Pre-pandemic the council’s relationship with businesses was limited and tended to focus on the provision of statutory services. The area also did not have any formal structures in place, such as Business Improvement Districts, due to the nature of the local business characteristics.
However, the small and localised nature of businesses within the district led to the natural creation of multiple small business groups – these groups represented a sub-sector or a particular area of interest. These groups were self-created and coordinated by businesses themselves and were used to identify common issues and requirements which were occasionally bought forward to the council.
During the pandemic
The pandemic had a very adverse impact in the district, with high streets and a large hospitality and tourism sector particularly affected. Acknowledging the importance of the high street, the council, as part of its Sense of Place initiative facilitated the creation of the Maldon Business Board – which acted as a “network of networks”.
This board helped bring together representatives from each of the local business groups to identify where support needed to be focused within the town and which areas were most resilient. It also proved vital in helping both the council and businesses understand COVID-19 restrictions; business support; and the grants programme but also for the council to share that information with business groups who may have been unaware.
The council undertook webinars and assigned volunteer high-street stewards to ensure that the dissemination of information and guidance during the pandemic was communicated well with all businesses within the area.
Looking ahead, the council would like to move towards a place-based and asset-based community development model enabling businesses to work together, with the council acting as a partner and stakeholder in economic prosperity and community cohesion. With Sense of Place, they are working to establish a second town focused business board in Burnham-on-Crouch and further sector-based networks as part of the Maldon District Business Network.
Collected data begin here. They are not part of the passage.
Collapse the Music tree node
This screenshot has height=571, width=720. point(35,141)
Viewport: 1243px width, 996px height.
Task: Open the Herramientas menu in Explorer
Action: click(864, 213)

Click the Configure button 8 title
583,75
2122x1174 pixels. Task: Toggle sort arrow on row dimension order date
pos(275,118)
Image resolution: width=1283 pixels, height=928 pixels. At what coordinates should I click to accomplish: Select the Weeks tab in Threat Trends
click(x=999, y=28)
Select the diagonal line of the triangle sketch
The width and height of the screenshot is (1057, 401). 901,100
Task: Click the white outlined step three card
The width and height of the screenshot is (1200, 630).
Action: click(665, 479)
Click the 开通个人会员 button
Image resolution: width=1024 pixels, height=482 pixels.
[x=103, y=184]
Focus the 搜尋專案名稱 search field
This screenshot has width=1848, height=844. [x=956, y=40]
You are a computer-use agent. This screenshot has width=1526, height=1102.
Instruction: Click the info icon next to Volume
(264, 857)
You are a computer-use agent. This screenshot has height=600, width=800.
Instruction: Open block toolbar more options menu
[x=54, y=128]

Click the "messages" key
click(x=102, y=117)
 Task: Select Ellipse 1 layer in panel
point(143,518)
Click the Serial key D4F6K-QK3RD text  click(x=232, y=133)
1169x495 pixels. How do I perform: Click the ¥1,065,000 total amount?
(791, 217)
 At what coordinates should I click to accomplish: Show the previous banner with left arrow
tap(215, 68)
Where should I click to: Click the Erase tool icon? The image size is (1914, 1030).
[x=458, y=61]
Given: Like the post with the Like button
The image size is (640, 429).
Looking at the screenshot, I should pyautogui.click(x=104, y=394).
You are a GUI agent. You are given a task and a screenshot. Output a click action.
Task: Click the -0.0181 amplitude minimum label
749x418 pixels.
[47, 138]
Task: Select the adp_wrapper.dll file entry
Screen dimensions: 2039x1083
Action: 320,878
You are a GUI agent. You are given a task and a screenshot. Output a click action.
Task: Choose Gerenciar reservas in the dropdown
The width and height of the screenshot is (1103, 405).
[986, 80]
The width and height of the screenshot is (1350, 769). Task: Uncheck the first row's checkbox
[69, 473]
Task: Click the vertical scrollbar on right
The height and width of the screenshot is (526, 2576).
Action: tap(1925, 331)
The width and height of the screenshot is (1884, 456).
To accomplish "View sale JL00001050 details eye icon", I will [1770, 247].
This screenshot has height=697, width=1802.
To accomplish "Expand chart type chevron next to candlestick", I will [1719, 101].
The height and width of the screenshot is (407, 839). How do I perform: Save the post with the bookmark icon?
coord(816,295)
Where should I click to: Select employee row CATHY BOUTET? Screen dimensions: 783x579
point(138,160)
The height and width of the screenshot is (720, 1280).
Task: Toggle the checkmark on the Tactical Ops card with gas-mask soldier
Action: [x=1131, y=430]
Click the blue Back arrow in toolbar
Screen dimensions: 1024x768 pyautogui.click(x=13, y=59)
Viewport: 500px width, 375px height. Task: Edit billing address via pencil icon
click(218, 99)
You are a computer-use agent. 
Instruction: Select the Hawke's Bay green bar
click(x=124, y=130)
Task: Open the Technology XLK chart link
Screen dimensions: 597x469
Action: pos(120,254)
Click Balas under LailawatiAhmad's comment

The council appreciates that the pandemic has shown the importance of local businesses in their communities and would like to act as facilitators and enablers, rather than being ‘sovereign’.
An example of this is the 'Totally Locally Fiver Fest' which businesses coordinated and ran themselves in the high street. This proved to be a highly successful campaign to get people back to the high streets. However, the council understands that it has a key role to play in signposting businesses to the correct information but also to other business services. Thus, it intends to continue providing its monthly newsletter to businesses - which helps signpost them to external support services (i.e. BEST Growth Hub, SELEP); and inform them about local campaigns and initiatives.
Maldon District Council via its grassroots approach has been able to reach out to more businesses, especially the small independent high-street businesses and hopes to bring together more via the Sense of Place initiative, supported by the Magnox Socio-economic Scheme.